(3) Compare The I.W.W. With its Defamers
There is not in the history of labor organizations another union that has encountered and withstood a tithe of the persecution that has been visited upon the I.W.W. Its dead are numbered by hundreds -- fallen in the front rank of the class war fighting; its ranks are generously sprinkled with maimed and bruised and battered victims of the class struggle; it has met every challenge of the American ruling class and given of its best that the spirit of labor be kept alive; it has aggressively defended established rights of the workers and is leading in the fight to conquer new rights for them. The jails have overflowed with its membership -- undaunted victims of the class war. Its ringing challenge to American capitalist property has sent the sluggish blood of thousands of American workers coursing through their veins and fired them with the aspiration to be free men and women. At such times it has succeeded in riveting the attention of millions upon industrial conditions that victimize the manhood, womanhood, and childhood that labor in the mills and factories of this country.
Do Not Know The I.W.W.
Yet, you intimate that the I.W.W. exists in vain, and "unless it changes its attitude to other labor unions" that it will cease to be a factor in the labor movement. How little, after all, you know about the I.W.W. You predict a blank future for it unless, forsooth; it consents to be guided by your council.
For seventeen years its demise has been predicted annually, and at shorter intervals; and its obituary is written and ready in the "morgues" of every reactionary sheet in the United States, including those who speak in the name of a communism to which they are strangers. But, like the report of Mark Twain's death, these predictions have always proved to be "greatly exaggerated" -- and premature. The I.W.W. has persistently refused to die and establish reputations for the dilettante labor generals who have the progress of the revolution mapped and charted, and who alone are "competent" to lead the proletariat to victory. They are especially endowed and (self) selected to thrust salvation upon the working class. They will tell you that themselves. We have listened to them for, lo, these many years. However, we seem to have an inherent preference for organizing and depending upon ourselves. The I.W.W., for seventeen bitter and bloody years, has struggled to teach organization to us. It has made mistakes, and it has learned from its mistakes. Perhaps it is still making mistakes, but it can be depended upon to remedy them. If not today, then tomorrow, or when experience qualifies it.
Now, fellow workers, we ask these questions in all seriousness: Do you believe that the R.I.L.U. has so great an experience, more particularly an American experience, as has the I.W.W.? Do you consider yourselves better qualified to deal with, or less liable to be fallible in your judgment about American labor affairs than the I.W.W.?
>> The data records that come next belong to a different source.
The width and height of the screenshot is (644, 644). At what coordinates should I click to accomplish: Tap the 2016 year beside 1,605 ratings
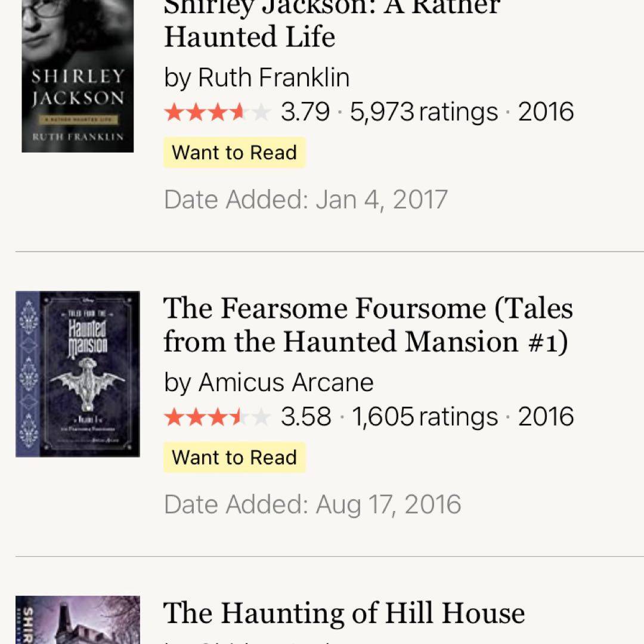[x=546, y=417]
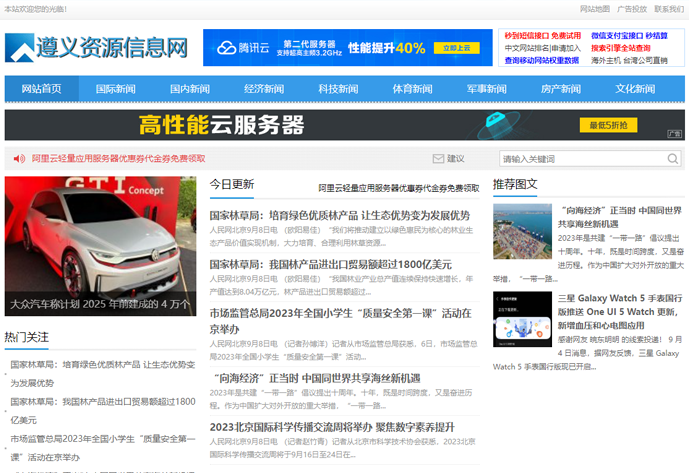Go to 军事新闻 section
The image size is (689, 473).
[486, 89]
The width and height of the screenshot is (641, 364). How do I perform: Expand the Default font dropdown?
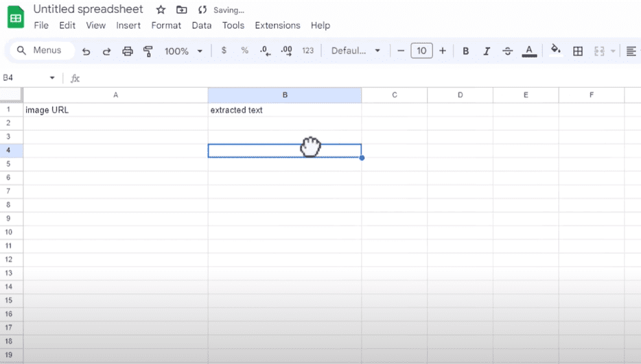coord(356,51)
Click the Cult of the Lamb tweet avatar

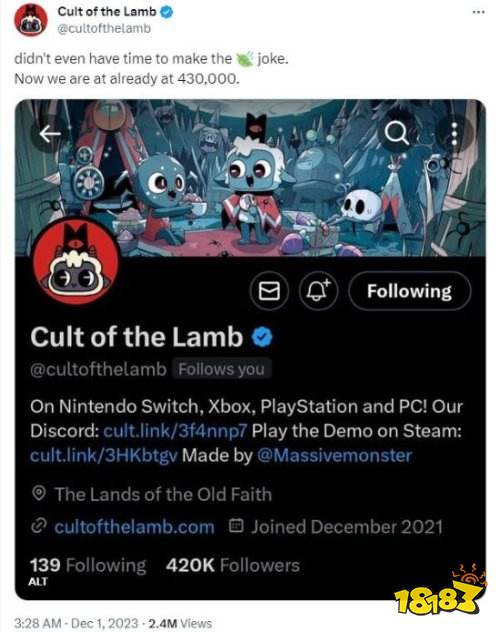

You see the American labor movement from afar off, and you base your opinions about the I. W. W's. part in it from information furnished by observers. whose partisanship disqualifies them for reporting impartially. Upon such information, and superinduced perhaps by resentment over Williams' report, you justify your "appeal to the rank and file of the I.W.W."
We do not question your sincerity at all. However, we are satisfied that this appeal, based upon misinformation, would not serve the end at which you aim; nor would it be of assistance in mollifying the antagonism that exists between the element whose doctrine it carries, and the I.W.W.
General Defense Committee, An Achievement
Your reference to the sphere and activities of the General Defense Committee as "political" can only be founded upon a conception that anything which is intended to influence opinion about a governmental act is political in character. Our conception of the G.D.C. and its work is that both are devoted to publicity and propaganda, in an effort to surround the I.W.W. and its membership with such protection as a general opinion will provide.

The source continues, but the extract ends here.